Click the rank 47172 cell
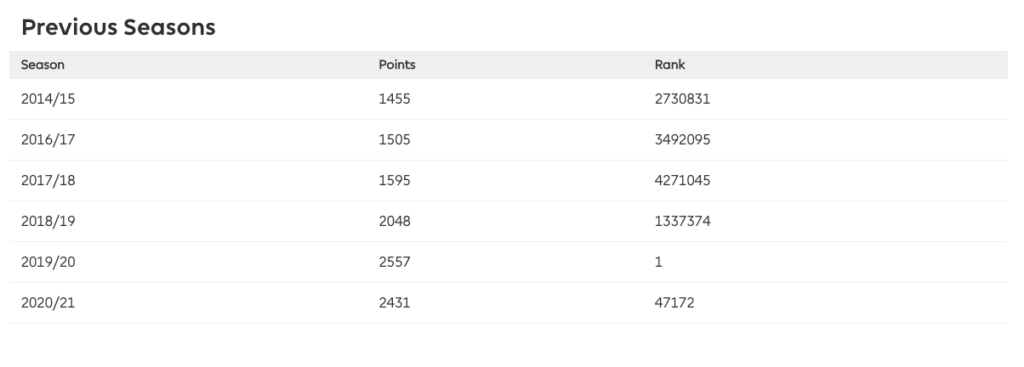The width and height of the screenshot is (1024, 367). (x=675, y=303)
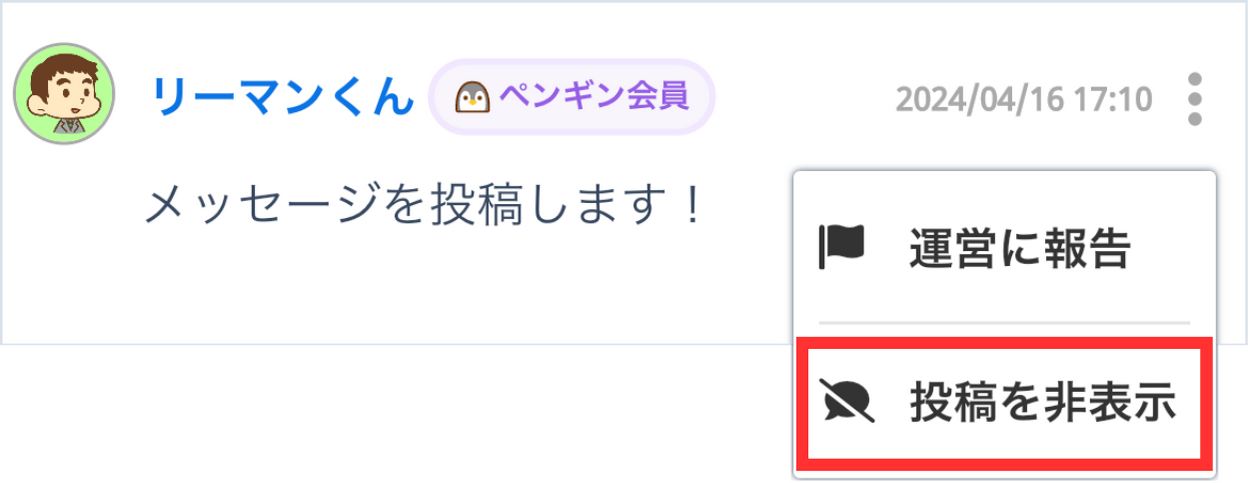Screen dimensions: 1250x483
Task: Click the message text メッセージを投稿します!
Action: [426, 207]
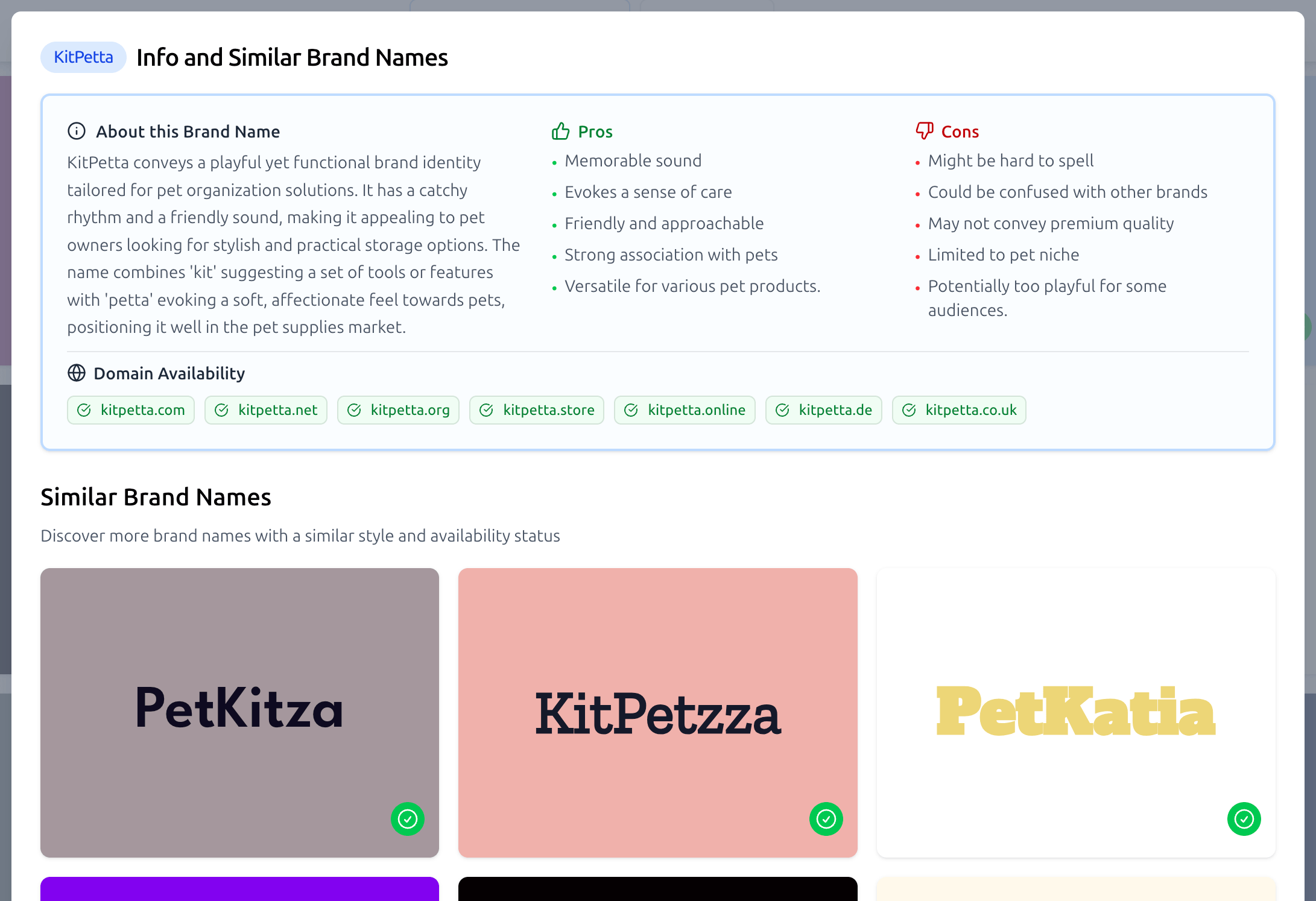The height and width of the screenshot is (901, 1316).
Task: Open the Similar Brand Names heading
Action: tap(155, 497)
+ + + +
Across all lines above, count those with the string "Click". Only the number is wanted.

> **ANSWER SPACE**
2